● THE PROBLEM
Word for word, print all of the lines below.

::: EXTRACTED MATERIAL

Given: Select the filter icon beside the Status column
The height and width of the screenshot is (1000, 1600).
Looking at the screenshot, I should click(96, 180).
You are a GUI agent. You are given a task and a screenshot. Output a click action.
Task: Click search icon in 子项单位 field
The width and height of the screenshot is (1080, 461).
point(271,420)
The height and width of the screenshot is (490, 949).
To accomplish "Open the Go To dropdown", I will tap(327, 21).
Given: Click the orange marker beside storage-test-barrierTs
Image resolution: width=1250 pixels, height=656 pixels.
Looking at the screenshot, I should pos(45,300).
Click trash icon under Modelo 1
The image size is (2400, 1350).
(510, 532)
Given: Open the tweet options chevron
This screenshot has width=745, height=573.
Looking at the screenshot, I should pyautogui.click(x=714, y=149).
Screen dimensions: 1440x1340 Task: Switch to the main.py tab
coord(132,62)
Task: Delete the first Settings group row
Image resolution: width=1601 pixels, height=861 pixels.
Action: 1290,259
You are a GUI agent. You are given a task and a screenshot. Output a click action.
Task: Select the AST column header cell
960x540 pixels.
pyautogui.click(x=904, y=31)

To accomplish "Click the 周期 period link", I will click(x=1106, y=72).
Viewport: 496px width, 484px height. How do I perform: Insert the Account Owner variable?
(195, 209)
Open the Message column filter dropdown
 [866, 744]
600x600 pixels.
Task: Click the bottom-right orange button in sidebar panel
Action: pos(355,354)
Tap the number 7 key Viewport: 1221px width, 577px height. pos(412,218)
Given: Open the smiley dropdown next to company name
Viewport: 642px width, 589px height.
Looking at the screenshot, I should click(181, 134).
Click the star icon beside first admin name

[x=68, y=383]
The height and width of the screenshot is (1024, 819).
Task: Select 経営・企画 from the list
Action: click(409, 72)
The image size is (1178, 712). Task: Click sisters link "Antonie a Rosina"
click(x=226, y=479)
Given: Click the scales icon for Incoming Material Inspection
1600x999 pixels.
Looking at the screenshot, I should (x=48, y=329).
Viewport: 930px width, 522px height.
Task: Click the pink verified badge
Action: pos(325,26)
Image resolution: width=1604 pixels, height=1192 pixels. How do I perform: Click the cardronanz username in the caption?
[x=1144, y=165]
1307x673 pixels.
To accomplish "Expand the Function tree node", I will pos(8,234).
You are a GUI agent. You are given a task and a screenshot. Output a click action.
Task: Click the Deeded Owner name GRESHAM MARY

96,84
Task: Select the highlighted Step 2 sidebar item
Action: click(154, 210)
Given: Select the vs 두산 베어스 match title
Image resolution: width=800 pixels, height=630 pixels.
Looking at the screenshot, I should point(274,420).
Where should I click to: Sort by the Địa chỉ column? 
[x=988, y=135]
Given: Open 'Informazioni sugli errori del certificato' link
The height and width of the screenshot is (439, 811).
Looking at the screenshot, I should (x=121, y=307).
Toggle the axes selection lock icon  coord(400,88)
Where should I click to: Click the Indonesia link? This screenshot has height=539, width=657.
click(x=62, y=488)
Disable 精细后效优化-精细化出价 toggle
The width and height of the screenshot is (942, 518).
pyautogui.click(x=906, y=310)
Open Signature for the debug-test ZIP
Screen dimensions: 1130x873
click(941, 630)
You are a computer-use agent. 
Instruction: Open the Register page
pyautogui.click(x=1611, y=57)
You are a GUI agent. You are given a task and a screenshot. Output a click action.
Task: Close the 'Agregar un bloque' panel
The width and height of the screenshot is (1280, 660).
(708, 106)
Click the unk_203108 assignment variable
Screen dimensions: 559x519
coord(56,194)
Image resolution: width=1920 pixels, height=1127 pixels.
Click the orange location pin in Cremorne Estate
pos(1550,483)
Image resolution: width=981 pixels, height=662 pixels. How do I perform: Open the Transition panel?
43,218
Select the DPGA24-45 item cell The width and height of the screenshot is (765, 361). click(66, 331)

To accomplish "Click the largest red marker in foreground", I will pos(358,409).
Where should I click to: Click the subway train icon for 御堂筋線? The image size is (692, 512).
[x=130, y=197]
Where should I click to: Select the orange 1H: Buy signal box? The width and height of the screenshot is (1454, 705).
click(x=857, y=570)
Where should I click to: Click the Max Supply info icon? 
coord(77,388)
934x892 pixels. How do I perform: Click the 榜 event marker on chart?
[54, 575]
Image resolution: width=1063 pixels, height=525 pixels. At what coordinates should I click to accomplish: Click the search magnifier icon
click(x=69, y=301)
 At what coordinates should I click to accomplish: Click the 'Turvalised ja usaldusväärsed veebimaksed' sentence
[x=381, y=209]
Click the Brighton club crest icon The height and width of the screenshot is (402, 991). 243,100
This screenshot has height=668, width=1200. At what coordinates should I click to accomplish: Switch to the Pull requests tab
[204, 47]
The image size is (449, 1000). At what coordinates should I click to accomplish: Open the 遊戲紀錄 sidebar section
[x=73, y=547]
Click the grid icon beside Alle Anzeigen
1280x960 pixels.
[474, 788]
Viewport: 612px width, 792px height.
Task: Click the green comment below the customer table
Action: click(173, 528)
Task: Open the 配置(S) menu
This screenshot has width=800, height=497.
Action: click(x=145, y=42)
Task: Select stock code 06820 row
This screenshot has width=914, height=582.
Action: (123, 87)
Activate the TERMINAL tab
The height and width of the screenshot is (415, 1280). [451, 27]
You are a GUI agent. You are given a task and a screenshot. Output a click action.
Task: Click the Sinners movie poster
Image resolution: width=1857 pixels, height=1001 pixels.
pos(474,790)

::::::

● OUTPUT OF THE TASK
Given: Select the filter icon beside the Status column
The height and width of the screenshot is (1000, 1600).
Looking at the screenshot, I should click(96, 180).
You are a GUI agent. You are given a task and a screenshot. Output a click action.
Task: Click search icon in 子项单位 field
The width and height of the screenshot is (1080, 461).
point(271,420)
The height and width of the screenshot is (490, 949).
To accomplish "Open the Go To dropdown", I will tap(327, 21).
Given: Click the orange marker beside storage-test-barrierTs
Image resolution: width=1250 pixels, height=656 pixels.
Looking at the screenshot, I should pos(45,300).
Click trash icon under Modelo 1
The image size is (2400, 1350).
(510, 532)
Given: Open the tweet options chevron
This screenshot has width=745, height=573.
Looking at the screenshot, I should pyautogui.click(x=714, y=149).
Screen dimensions: 1440x1340 Task: Switch to the main.py tab
coord(132,62)
Task: Delete the first Settings group row
Image resolution: width=1601 pixels, height=861 pixels.
Action: 1290,259
You are a GUI agent. You are given a task and a screenshot. Output a click action.
Task: Select the AST column header cell
960x540 pixels.
pyautogui.click(x=904, y=31)

To accomplish "Click the 周期 period link", I will click(x=1106, y=72).
Viewport: 496px width, 484px height. How do I perform: Insert the Account Owner variable?
(195, 209)
Open the Message column filter dropdown
 [866, 744]
600x600 pixels.
Task: Click the bottom-right orange button in sidebar panel
Action: pos(355,354)
Tap the number 7 key Viewport: 1221px width, 577px height. pos(412,218)
Given: Open the smiley dropdown next to company name
Viewport: 642px width, 589px height.
Looking at the screenshot, I should click(181, 134).
Click the star icon beside first admin name

[x=68, y=383]
The height and width of the screenshot is (1024, 819).
Task: Select 経営・企画 from the list
Action: click(409, 72)
The image size is (1178, 712). Task: Click sisters link "Antonie a Rosina"
click(x=226, y=479)
Given: Click the scales icon for Incoming Material Inspection
1600x999 pixels.
Looking at the screenshot, I should (x=48, y=329).
Viewport: 930px width, 522px height.
Task: Click the pink verified badge
Action: pos(325,26)
Image resolution: width=1604 pixels, height=1192 pixels. How do I perform: Click the cardronanz username in the caption?
[x=1144, y=165]
1307x673 pixels.
To accomplish "Expand the Function tree node", I will pos(8,234).
You are a GUI agent. You are given a task and a screenshot. Output a click action.
Task: Click the Deeded Owner name GRESHAM MARY

96,84
Task: Select the highlighted Step 2 sidebar item
Action: click(154, 210)
Given: Select the vs 두산 베어스 match title
Image resolution: width=800 pixels, height=630 pixels.
Looking at the screenshot, I should point(274,420).
Where should I click to: Sort by the Địa chỉ column? 
[x=988, y=135]
Given: Open 'Informazioni sugli errori del certificato' link
The height and width of the screenshot is (439, 811).
Looking at the screenshot, I should (x=121, y=307).
Toggle the axes selection lock icon  coord(400,88)
Where should I click to: Click the Indonesia link? This screenshot has height=539, width=657.
click(x=62, y=488)
Disable 精细后效优化-精细化出价 toggle
The width and height of the screenshot is (942, 518).
pyautogui.click(x=906, y=310)
Open Signature for the debug-test ZIP
Screen dimensions: 1130x873
click(941, 630)
You are a computer-use agent. 
Instruction: Open the Register page
pyautogui.click(x=1611, y=57)
You are a GUI agent. You are given a task and a screenshot. Output a click action.
Task: Close the 'Agregar un bloque' panel
The width and height of the screenshot is (1280, 660).
(708, 106)
Click the unk_203108 assignment variable
Screen dimensions: 559x519
coord(56,194)
Image resolution: width=1920 pixels, height=1127 pixels.
Click the orange location pin in Cremorne Estate
pos(1550,483)
Image resolution: width=981 pixels, height=662 pixels. How do I perform: Open the Transition panel?
43,218
Select the DPGA24-45 item cell The width and height of the screenshot is (765, 361). click(66, 331)

To accomplish "Click the largest red marker in foreground", I will pos(358,409).
Where should I click to: Click the subway train icon for 御堂筋線? The image size is (692, 512).
[x=130, y=197]
Where should I click to: Select the orange 1H: Buy signal box? The width and height of the screenshot is (1454, 705).
click(x=857, y=570)
Where should I click to: Click the Max Supply info icon? 
coord(77,388)
934x892 pixels. How do I perform: Click the 榜 event marker on chart?
[54, 575]
Image resolution: width=1063 pixels, height=525 pixels. At what coordinates should I click to accomplish: Click the search magnifier icon
click(x=69, y=301)
 At what coordinates should I click to accomplish: Click the 'Turvalised ja usaldusväärsed veebimaksed' sentence
[x=381, y=209]
Click the Brighton club crest icon The height and width of the screenshot is (402, 991). 243,100
This screenshot has height=668, width=1200. At what coordinates should I click to accomplish: Switch to the Pull requests tab
[204, 47]
The image size is (449, 1000). At what coordinates should I click to accomplish: Open the 遊戲紀錄 sidebar section
[x=73, y=547]
Click the grid icon beside Alle Anzeigen
1280x960 pixels.
[474, 788]
Viewport: 612px width, 792px height.
Task: Click the green comment below the customer table
Action: click(173, 528)
Task: Open the 配置(S) menu
This screenshot has width=800, height=497.
Action: click(x=145, y=42)
Task: Select stock code 06820 row
This screenshot has width=914, height=582.
Action: (123, 87)
Activate the TERMINAL tab
The height and width of the screenshot is (415, 1280). [451, 27]
You are a GUI agent. You are given a task and a screenshot. Output a click action.
Task: Click the Sinners movie poster
Image resolution: width=1857 pixels, height=1001 pixels.
pos(474,790)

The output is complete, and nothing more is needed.